What you should do = Repeat the records below exactly. Omit the pictures.

Provided material =
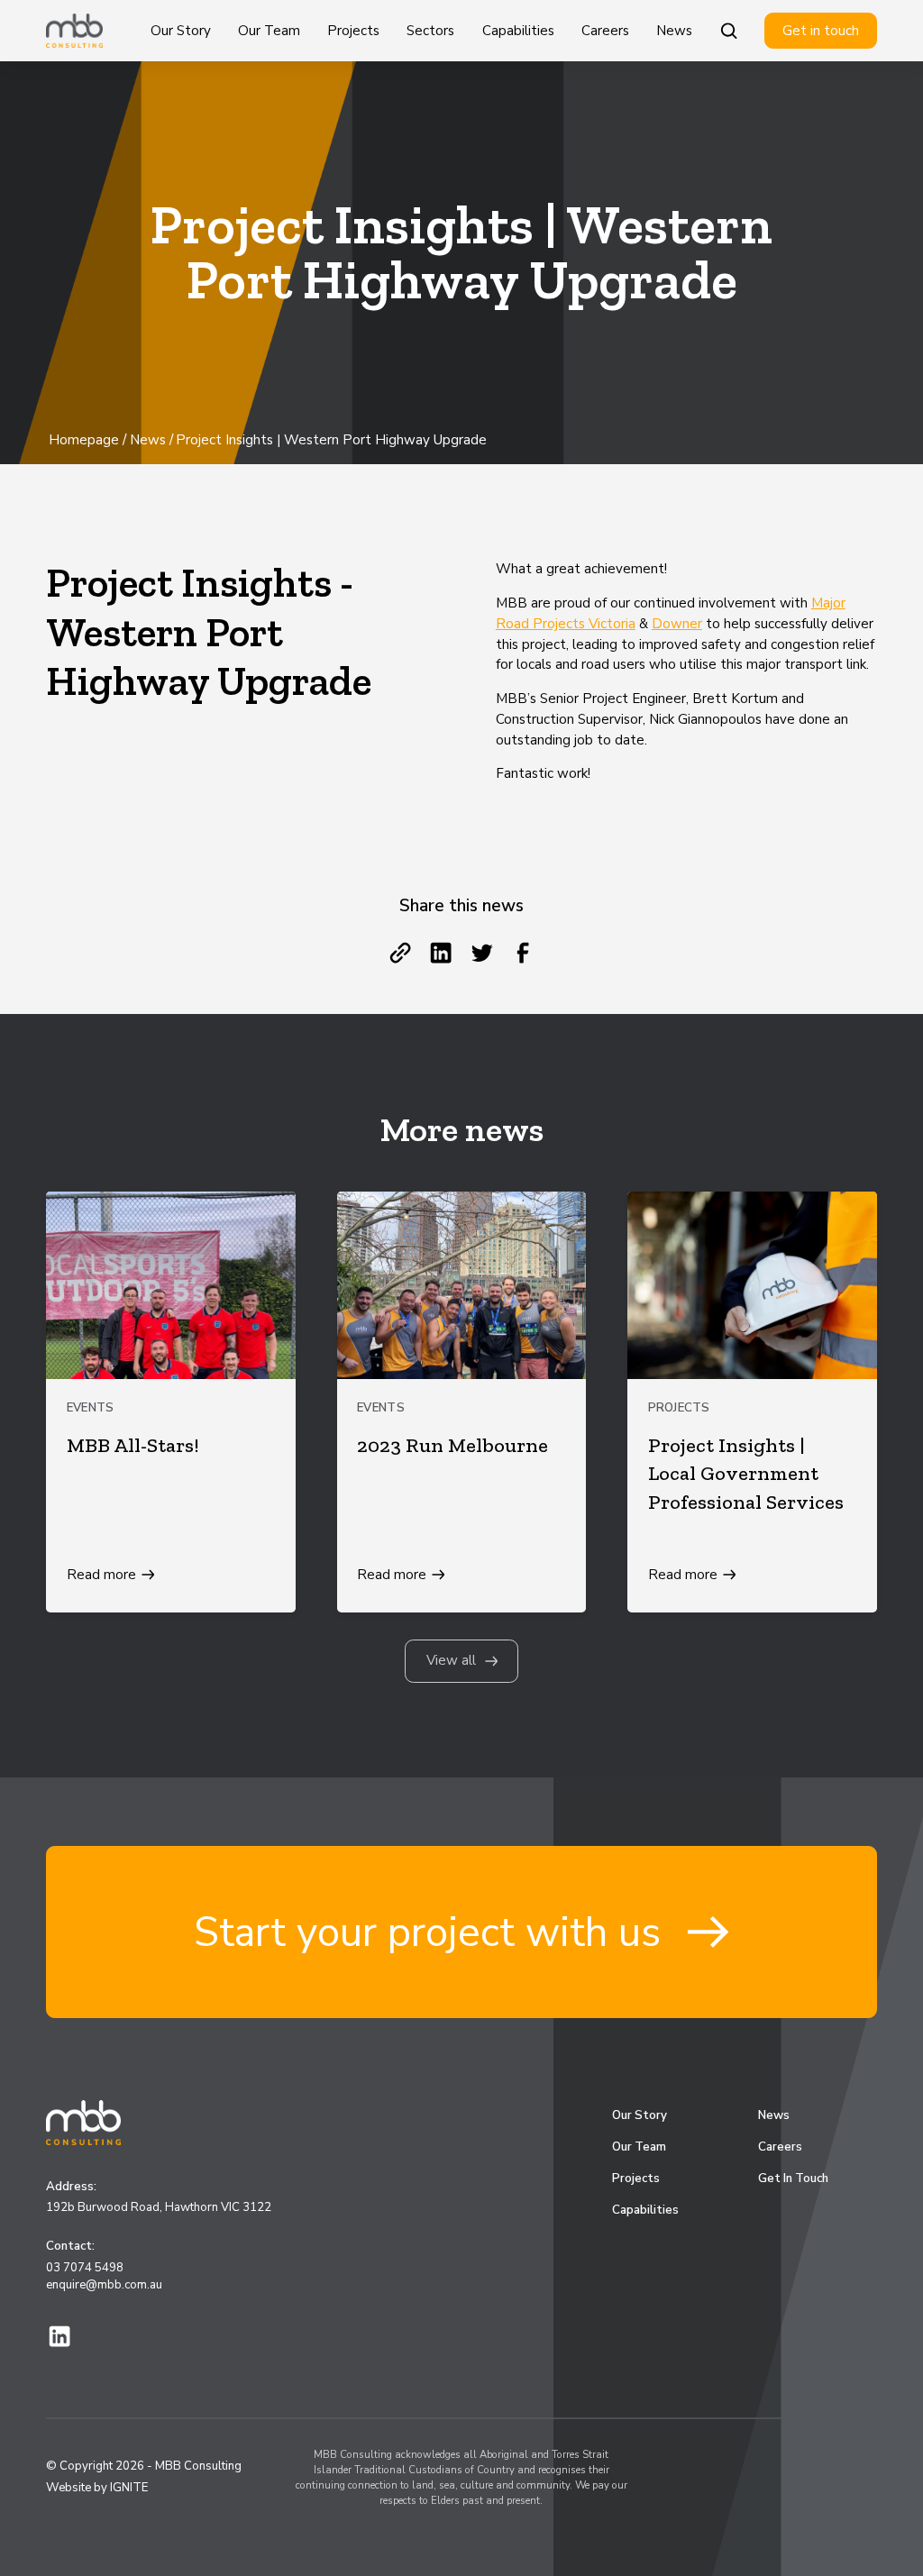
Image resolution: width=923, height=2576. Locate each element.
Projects (353, 31)
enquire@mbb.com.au (104, 2285)
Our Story (181, 31)
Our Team (269, 31)
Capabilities (518, 31)
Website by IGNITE (97, 2488)
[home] (74, 31)
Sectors (430, 31)
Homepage (84, 440)
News (674, 31)
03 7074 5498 (84, 2268)
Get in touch (820, 31)
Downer (677, 624)
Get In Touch (793, 2178)
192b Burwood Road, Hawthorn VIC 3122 (158, 2207)
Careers (605, 31)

Solution =
Image resolution: width=923, height=2576. Locate each element.
Projects (353, 31)
enquire@mbb.com.au (104, 2285)
Our Story (181, 31)
Our Team (269, 31)
Capabilities (518, 31)
Website by IGNITE (97, 2488)
[home] (74, 31)
Sectors (430, 31)
Homepage (84, 440)
News (674, 31)
03 7074 5498 (84, 2268)
Get in touch (820, 31)
Downer (677, 624)
Get In Touch (793, 2178)
192b Burwood Road, Hawthorn VIC 3122 (158, 2207)
Careers (605, 31)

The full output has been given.